Mismanagement reigns supreme at PCSIR
By Perwez Abdullah
Karachi
The Pakistan Council of Scientific
and Industrial Research (PCSIR) continues to perform erratically,
while the employees of the organisation seem unanswerable to anyone
on the basis of being hired by the government, The News has learnt.
The science and research facility,
which flourished under the patronage of prestigious scientist Dr
Salimuzzaman Siddiqui, the PCSIR is mired in mismanagement and
suffers from lack of professionalism, perhaps the reason for a
decline in research activities.
Sources allege that the worst part of
the organisation’s management strategy is putting the wrong person
in the wrong place.
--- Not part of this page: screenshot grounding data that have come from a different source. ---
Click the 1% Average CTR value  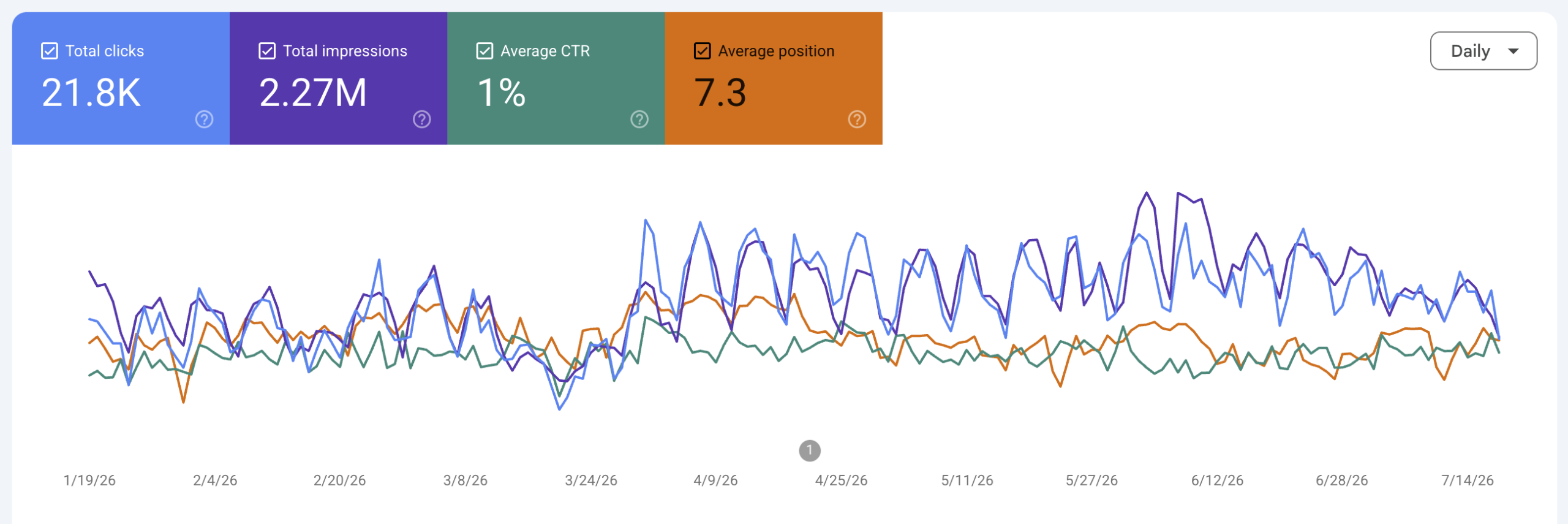501,93
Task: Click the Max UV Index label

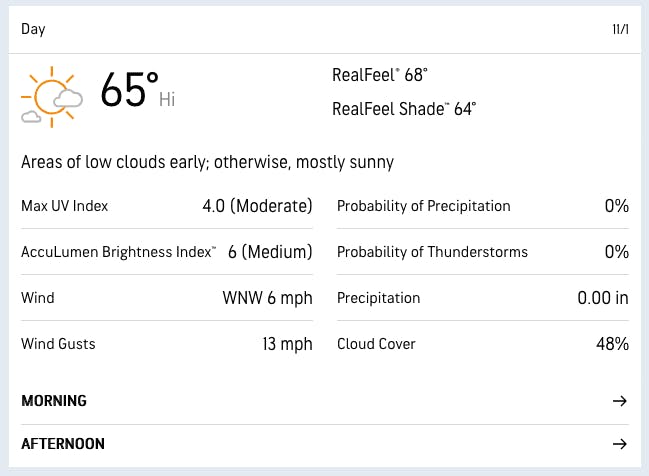Action: (x=65, y=206)
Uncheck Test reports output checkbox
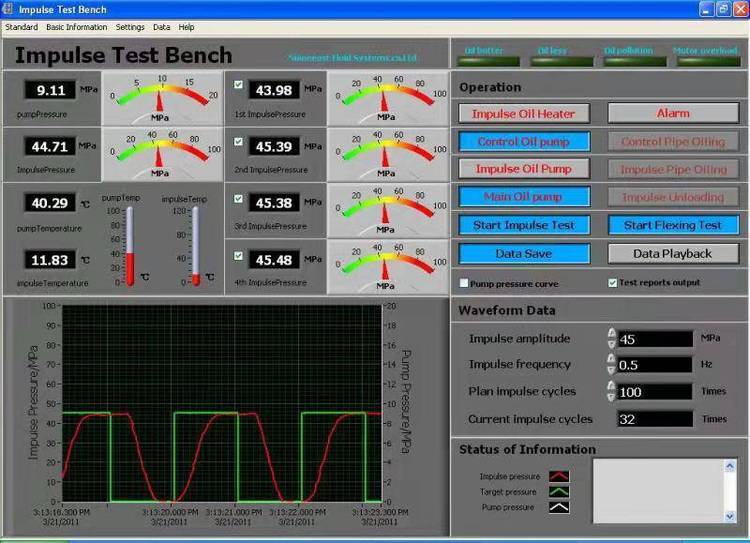The width and height of the screenshot is (750, 543). coord(612,283)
As a result, the Pakistan Journal of Scientific
and Industrial Research (PJSIR) is bearing the brunt of this poor
judgment.
The management has brought
researchers to head the scientific journal with no editorial
experience and with no published papers of their own, often seeming
clueless about how to maintain or improve the standard of the
journal.
The Scientific Information Centre
(CIS) that publishes the journal bi-monthly is housed in a decrepit
building. It looks like the PCSIR management has put the SIC at the
bottom of its priorities. SIC has seen 10 directors in 17 years,
none of them with any editing or publishing experience. Dr Abdus
Salam, who was the director about five years ago, had hit the
retirement age when he was appointed at grade 20 but was still given
the perks that come with post.
Dr Kaneez Fizza Azhar, who followed
Dr Abdus Salam, also came from a research lab and had no knowledge
about printing or publishing. Thus, the journal’s quality further
declined during this period. An example of one of the many mistakes
found in the journal during her tenure is the publishing of the
research paper “An Experimental Investigation pf PAH Emissions from
a Heavy Duty Diesel Engine Fuelled with Bio-diesel and its Blend”
(November 2008) under the category of physical sciences when it
should have actually appeared under technology.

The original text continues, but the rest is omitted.